Critique – L’immeuble Christodora – Tim Murphy – Plon
Si le titre du premier roman de Tim Murphy pourrait être un clin d’œil à « L’immeuble Yacoubian » d’Alaa El Aswani, il raconte surtout, via une galerie de personnages, les années sida qui ont commencé au début des années 1980. Même si des traitements existent, le virus continue à faire des ravages.
Le récit commence en 2001. Il projettera le lecteur jusqu’en 2021 de New York à Los Angeles. Milly et Jared forment un couple d’artistes. Ils résident dans le mythique immeuble Christodora. Construit en 1928, ce building situé dans l’East Village a longtemps été squatté par des marginaux, hippies et junkies, avant d’être restauré et de devenir une résidence luxueuse, signe de l’embourgeoisement du quartier.
Milly et Jared sont les parents de Matéo, un bambin qu’ils ont adoptés après le décès de sa mère Issy, victime du VIH. Le garçonnet est devenu un ado en rébellion qui plonge dans les drogues les plus dures.
Milly et Jared sont les voisins de Hector, un homosexuel transformé en épave par l’abus de substances illicites.

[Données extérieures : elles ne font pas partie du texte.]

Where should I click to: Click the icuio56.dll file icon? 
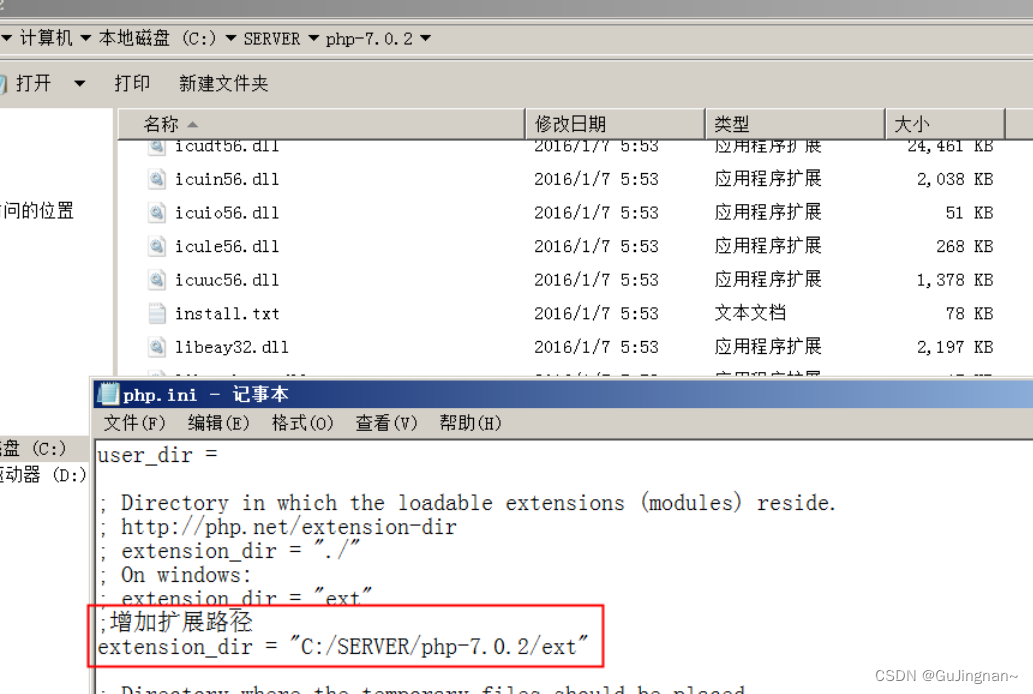(x=157, y=212)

« L’immeuble Christodora » met en scène une formidable chaîne humaine qui a œuvré de près ou de loin par leur activisme à lutter contre la terrible maladie qui a décimé 25 millions de personnes dans le monde.

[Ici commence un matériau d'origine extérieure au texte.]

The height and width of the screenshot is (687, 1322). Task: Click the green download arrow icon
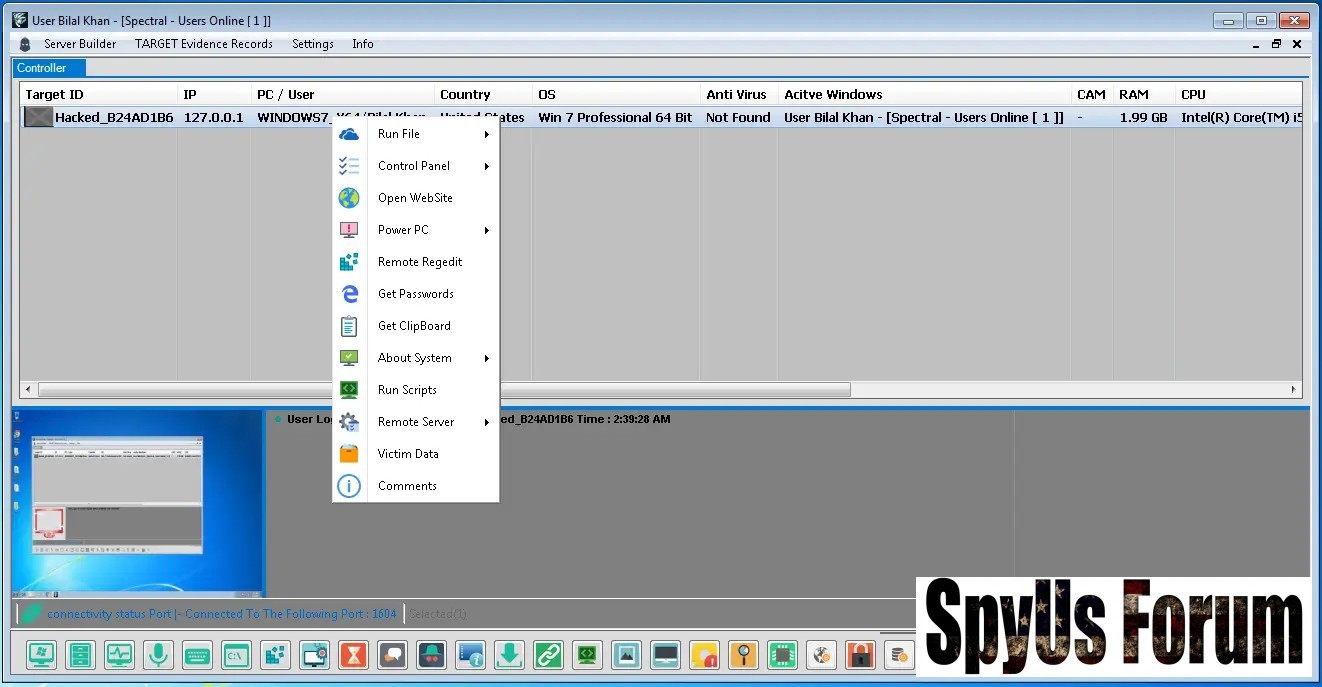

Tous les protagonistes sont épatants :
- Hector qui, avant de devenir une loque, a mené un combat homérique
- Issy, mère de Matéo et « guerrière du sida », qui a lutté pour que la recherche contre le virus prenne en compte les spécificités de la maladie chez les femmes
- Ava bipolaire au grand cœur qui, comme la plupart des maniaco-dépressifs, détruit sans le vouloir son entourage et en particulier « Milly l’inquiète » qui souffre de dépression et qui a préféré adopter plutôt que de prendre le risque de transmettre ses gènes
- Drew, la « meilleure » amie de Milly, qui s’est sortie de l’enfer des paradis artificiels…
A la fois dur parce que les sujets (le sida, la drogue, l’homosexualité) le sont (et parfois la construction faite d’incessants allers et retours entre les lieux et les époques) et émouvant grâce à ses héros et héroïnes qui incarnent ces thématiques, « L’immeuble Christodora » est aussi un roman sur l’art qui peut vous sauver quand il repose sur le partage (contrairement à Jared, l’esthète autocentré). Et les dialogues, toujours cash, soulignent l’extrême pudeur des acteurs de cette aventure humaine qui a fait tant de martyrs.
EXTRAITS
- Chris prit Hector dans ses bras, enfonçant son visage rouge de vodka et de cocaïne dans son cou.
- Nous sommes les derniers fantômes des années sida.